Нас и тут не может не насторожить настойчивое стремление Бунина отгородиться от литературного движения и борьбы своего времени. Не в «масках» и «крикливых знаменах» было дело в конечном итоге, если расценивать искусство рубежа веков по большому счету.

В интервью, данном осенью 1912 года «Московской газете», Бунин прямо заявил о том, что никакой поэзии вообще в русской литературе ныне не существует. Поэты утратили непосредственное отношение к действительности, стали выдвигать различного рода эстетические теории, только вредящие художественному творчеству. «С этой точки зрения, – заявляет Бунин, – я считаю, что русская поэзия остановилась на Фете, Ал. Толстом. А последние пятнадцать лет представляют пустое место» 4. Правда, он ничего не говорит о том, как следует расценивать те десять стихотворных сборников, которые были изданы им самим в эти роковые пятнадцать лет: рассматривать ли и их как «пустое место» или, напротив, видеть в них стремление чем-то заполнить его.

Но не в этой нелогичности дело. В словах Бунина проступают контуры общей концепции. К 1912 году относится ряд высказываний в которых он обличает уже не одного поэта, не одну только поэзию, но современную литературу в целом и современного человека вообще. С корреспондентом журнала «Рампа и жизнь» Бунин говорит «о дряблости чувств»»современников»; он подчеркивает: «мы перестали чувствовать настоящую любовь и настоящую страсть; разучились ценить радость жизни, правда, короткой, но полной впечатлениями». Он высокомерно утверждает, что русская литература его «совсем не удовлетворяет», потому что она стала характеризоваться погоней «за модой», а это и привело к тому, что литература «за последние годы, может быть, в связи с общественными течениями, как-то растерялась и не знает, что сказать»; «в ней, – утверждает Бунин, – появилось что-то нервное, честолюбивое». И наконец, последнее – «она утратила способность непосредственного воздействия на душу читателя», между тем как «цель литературы заключается именно в непосредственном эмоциональном воздействии» (9. 541 – 542).

Что-то произошло в сознании Бунина в самом начале 1910-х годов. Он не делал таких резких замечаний никогда раньше. Бунин говорит об упадке литературы, в то время как она переживает новый подъем, причем как раз в силу ее укрепляющихся связей «с общественными течениями». Обычная ли это близорукость современника событий или за бунинской тирадой скрывается нечто более важное, скажем, растерянность художника, силой исторического и литературного развития поставленного перед новыми задачами, которые, однако, не ясны ему самому?
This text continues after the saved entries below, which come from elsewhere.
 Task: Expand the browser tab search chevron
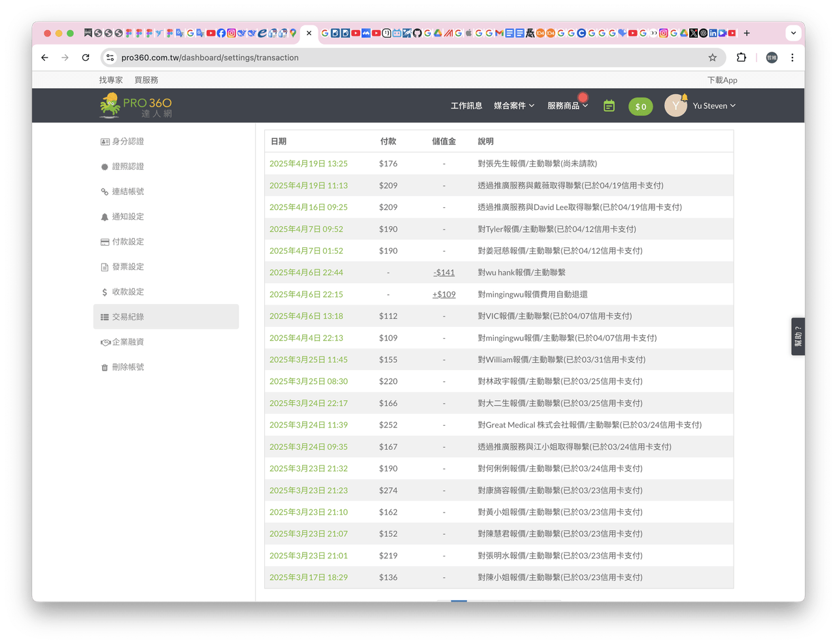point(793,33)

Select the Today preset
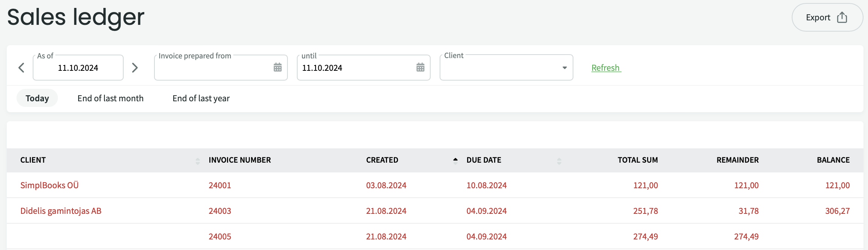click(x=37, y=98)
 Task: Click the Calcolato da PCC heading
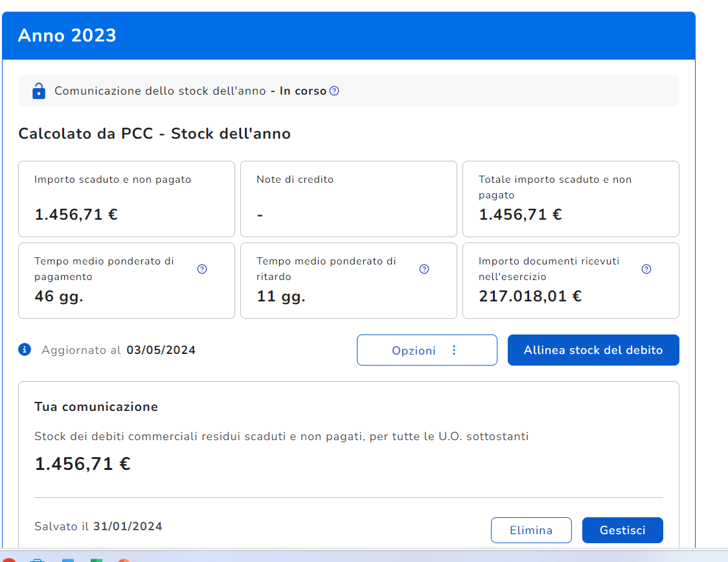(x=154, y=134)
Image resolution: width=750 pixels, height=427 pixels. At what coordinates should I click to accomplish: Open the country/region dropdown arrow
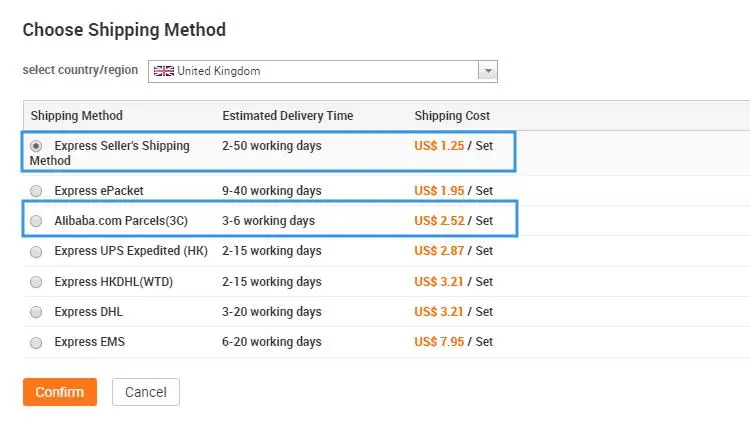487,71
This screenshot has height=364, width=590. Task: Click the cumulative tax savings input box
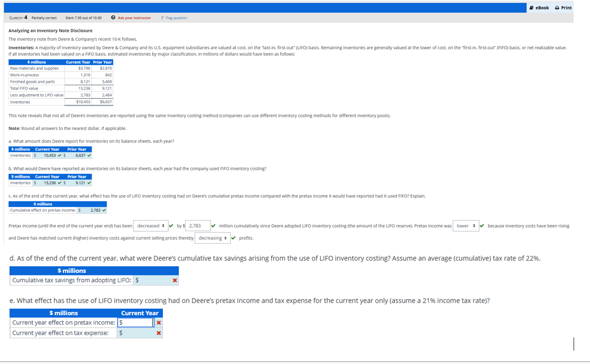tap(154, 280)
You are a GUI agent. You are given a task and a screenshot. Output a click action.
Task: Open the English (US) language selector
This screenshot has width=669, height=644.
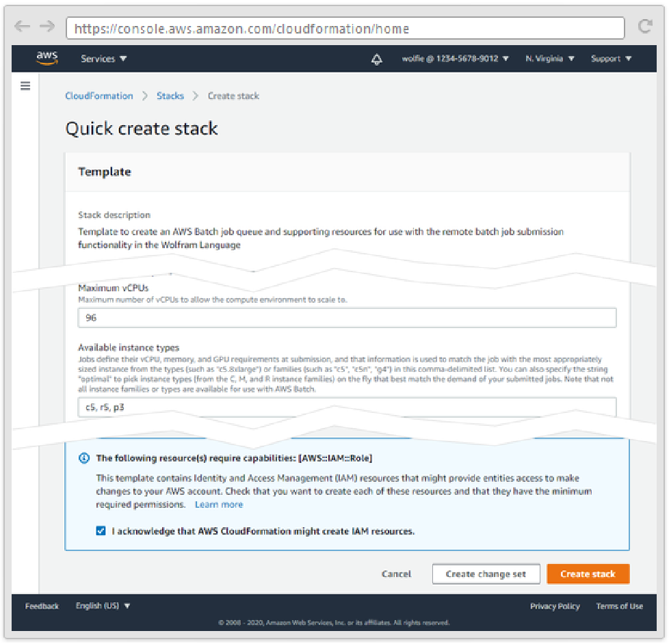coord(103,606)
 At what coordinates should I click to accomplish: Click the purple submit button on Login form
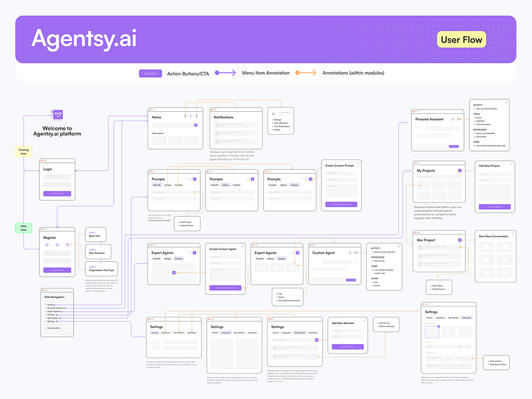(57, 194)
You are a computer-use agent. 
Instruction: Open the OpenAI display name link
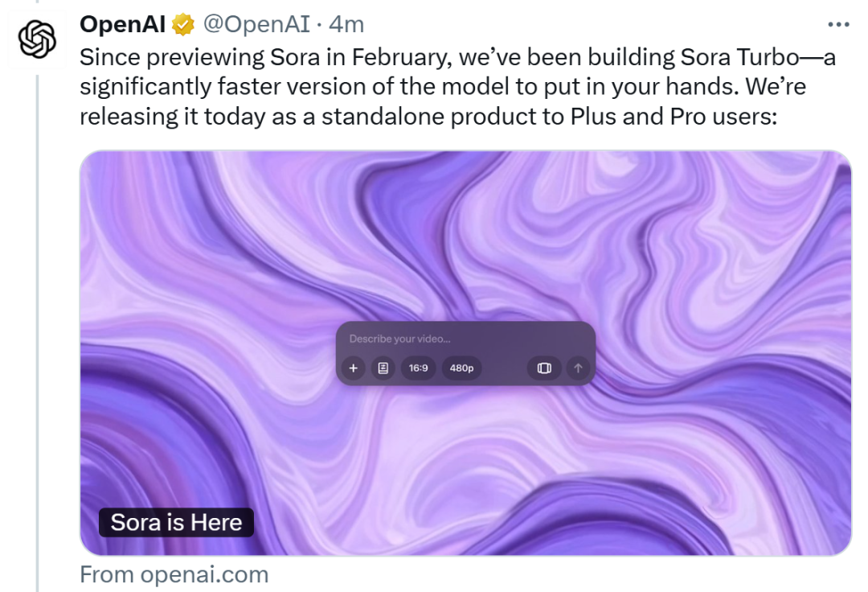click(x=122, y=24)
Обращает на себя внимание и такая деталь. Бунин обвиняет литературу в утрате ею способности эмоционального, непосредственного воздействия «на душу читателя» (хотя достаточно назвать имена Горького, Блока, И. Анненского, Л. Андреева, чтобы свести этот упрек на нет), утверждая при этом, что именно в нем, таком воздействии, заключается цель художественного творчества. Такие взгляды многократно высказывались и до Бунина, например Л. Толстым в трактате «Что такое искусство?» (1897- 1898). Бунин упрощает Л. Толстого, видя в эмоциональном воздействии цель творчества (тогда как для Л. Толстого оно было средством) и невольно солидаризируясь, таким образом, со сторонниками индивидуалистического искусства. Да и вообще странно звучат подобные слова в устах автора «Деревни» и «Суходола», порождая мысль о каком-то тяжелом противоречии, во власти которого находится Бунин.

Бунин, как кажется, очень обеспокоен тем, в каком направлении будет отныне развиваться и его творчество, какие художественные задачи в настоящий момент он сам должен ощутить как главные для литературы. Задачи эти (что он осознает) встали перед ним в прямой связи с наступлением нового периода и в истории литературы, и в его личном писательском развитии. Ответа же на вопросы еще нет. Поэтому-то, возможно, опираясь на свое традиционно-неприязненное отношение к словесному искусству начала века, Бунин и повторяет чужие мысли, путается, противоречит сам себе.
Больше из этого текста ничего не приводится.